The communications officer leaned his back against the bureau and gulped coffee. There was little resemblance to his brother in the long lean face. Tom Keefer was over six feet tall, small-boned and stringy. Deep-set blue eyes with much white showing gave him an intense, wild look. His mouth like Roland’s was wide, but the lips, far from being fleshy, were narrow and pale.
Willie said, “Sir, I know your brother Roland. We were roommates in midshipmen’s school. He’s here in Pearl now at the BOQ.”
“Really? We’ll have to get him down here.” Keefer coolly put down the coffee cup. “Come into my room and tell me about yourself.”
Keefer lived in an iron cubicle crisscrossed with pipes at the head of the passageway. There were two bunks installed against the curving hull, and a desk piled three feet high with books, pamphlets, wire baskets full of papers, and registered publications in a scrambled heap, on top of which was a stack of freshly laundered khakis, socks, and underwear. There was a prone naked figure in the upper bunk.
While the communications officer shaved and dressed, Willie described his days at Furnald Hall with Roland. His eye rambled around the stuffy room. In shelves welded over the desk and along Keefer’s bunk were crammed volumes of poetry, fiction, and philosophy. The collection was impressive; it was like a college list of the Hundred Best Books, somewhat heavy on the modern side with the works of Joyce, T. S. Eliot, Proust, Kafka, Dos Passos, and Freud, with several books on psychoanalysis and a few that bore Catholic publishing house imprints. “You’ve really got the books,” said Willie.
“This life is slow suicide, unless you read.”
“Roland told me you’re a writer.”
“I was trying to be one before the war,” said Keefer, wiping lather off his face with a wet ragged towel.
“Get to do any writing now?”
“Some. Now, about your duties—we’ll make you custodian of registered pubs, and of course there’ll be coding—”
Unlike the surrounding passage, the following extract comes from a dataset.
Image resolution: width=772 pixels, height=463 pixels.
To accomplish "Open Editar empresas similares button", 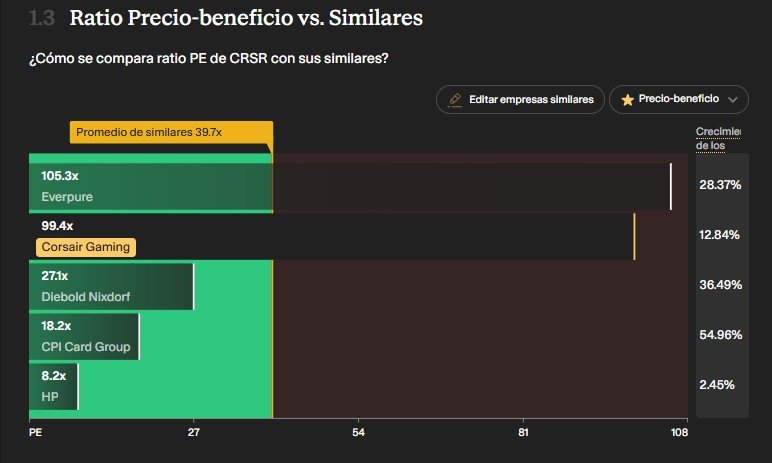I will 520,99.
The steward’s mate Whittaker inserted his face through the dusty green curtain. “Chadan,” he said, and withdrew. The mysterious word resurrected the figure in the upper bunk; it rose, thrashed feebly, jumped to the deck, and commenced dressing itself.
“Chadan?” said Willie.
“Chow down, in steward patois—lunch,” said Keefer. “The name of this vegetable with a face is Carmody. Carmody, this is the elusive Mr. Keith.”
“Hello,” said Willie.
“Um,” said the figure, groping for shoes in the bottom of a black closet.
“Come along,” said Keefer, “and break bread with the officers of the Caine. There is no escape, Keith. And the bread itself isn’t too terrible.”